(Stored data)
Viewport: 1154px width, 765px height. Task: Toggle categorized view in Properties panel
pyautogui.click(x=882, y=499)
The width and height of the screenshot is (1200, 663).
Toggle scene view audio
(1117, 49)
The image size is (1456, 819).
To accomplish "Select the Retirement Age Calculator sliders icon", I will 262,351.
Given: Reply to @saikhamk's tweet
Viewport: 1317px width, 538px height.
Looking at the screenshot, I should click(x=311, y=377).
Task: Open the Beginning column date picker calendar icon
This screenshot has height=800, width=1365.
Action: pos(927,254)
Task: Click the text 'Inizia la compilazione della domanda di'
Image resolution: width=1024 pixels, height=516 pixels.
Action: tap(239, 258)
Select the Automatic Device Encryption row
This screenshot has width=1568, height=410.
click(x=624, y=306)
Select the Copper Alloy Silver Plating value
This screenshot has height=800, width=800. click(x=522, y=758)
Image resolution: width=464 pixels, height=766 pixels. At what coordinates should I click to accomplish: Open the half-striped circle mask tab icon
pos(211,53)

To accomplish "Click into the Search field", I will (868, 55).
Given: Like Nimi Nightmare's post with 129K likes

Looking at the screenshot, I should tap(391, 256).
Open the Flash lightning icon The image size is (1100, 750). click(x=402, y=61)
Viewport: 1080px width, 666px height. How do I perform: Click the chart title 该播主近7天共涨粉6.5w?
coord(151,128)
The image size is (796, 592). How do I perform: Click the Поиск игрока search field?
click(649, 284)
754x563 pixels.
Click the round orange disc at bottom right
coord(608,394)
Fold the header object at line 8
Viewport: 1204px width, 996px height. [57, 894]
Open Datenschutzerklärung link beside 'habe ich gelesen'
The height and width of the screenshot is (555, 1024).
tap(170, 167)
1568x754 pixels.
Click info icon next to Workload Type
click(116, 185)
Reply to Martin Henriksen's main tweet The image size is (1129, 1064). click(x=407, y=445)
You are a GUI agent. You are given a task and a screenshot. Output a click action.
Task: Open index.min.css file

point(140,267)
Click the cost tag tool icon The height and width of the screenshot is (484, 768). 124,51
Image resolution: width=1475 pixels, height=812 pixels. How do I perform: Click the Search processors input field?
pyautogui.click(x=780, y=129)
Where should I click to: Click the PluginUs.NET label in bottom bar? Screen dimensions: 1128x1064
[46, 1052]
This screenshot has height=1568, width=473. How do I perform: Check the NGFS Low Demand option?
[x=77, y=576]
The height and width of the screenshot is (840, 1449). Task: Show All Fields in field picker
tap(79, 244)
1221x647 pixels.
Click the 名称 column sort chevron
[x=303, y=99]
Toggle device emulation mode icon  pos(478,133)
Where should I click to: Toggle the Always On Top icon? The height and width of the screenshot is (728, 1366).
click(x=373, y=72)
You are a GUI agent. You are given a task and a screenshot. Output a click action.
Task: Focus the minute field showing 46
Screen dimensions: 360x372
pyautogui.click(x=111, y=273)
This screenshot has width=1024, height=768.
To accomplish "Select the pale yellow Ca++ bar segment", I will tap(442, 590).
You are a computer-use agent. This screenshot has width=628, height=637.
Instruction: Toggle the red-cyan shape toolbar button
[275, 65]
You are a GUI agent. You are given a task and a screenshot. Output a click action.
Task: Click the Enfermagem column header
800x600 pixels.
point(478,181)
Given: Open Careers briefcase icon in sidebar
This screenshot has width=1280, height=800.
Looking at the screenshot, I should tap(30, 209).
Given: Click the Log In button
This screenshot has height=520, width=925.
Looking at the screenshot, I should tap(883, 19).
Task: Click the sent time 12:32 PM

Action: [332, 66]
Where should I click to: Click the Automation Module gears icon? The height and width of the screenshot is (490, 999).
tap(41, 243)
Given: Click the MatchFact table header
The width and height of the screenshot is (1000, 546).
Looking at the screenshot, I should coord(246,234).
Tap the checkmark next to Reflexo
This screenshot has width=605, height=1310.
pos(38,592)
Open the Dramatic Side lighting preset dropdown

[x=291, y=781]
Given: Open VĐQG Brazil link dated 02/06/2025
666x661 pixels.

- _Exercise aim_
Extract the items from the line with "Given: Reply to @saikhamk's tweet" to the line with "Action: pos(927,254)", both lines included, and copy each one character for character.

- _Finished answer_
Given: Reply to @saikhamk's tweet
Viewport: 1317px width, 538px height.
Looking at the screenshot, I should click(x=311, y=377).
Task: Open the Beginning column date picker calendar icon
This screenshot has height=800, width=1365.
Action: pos(927,254)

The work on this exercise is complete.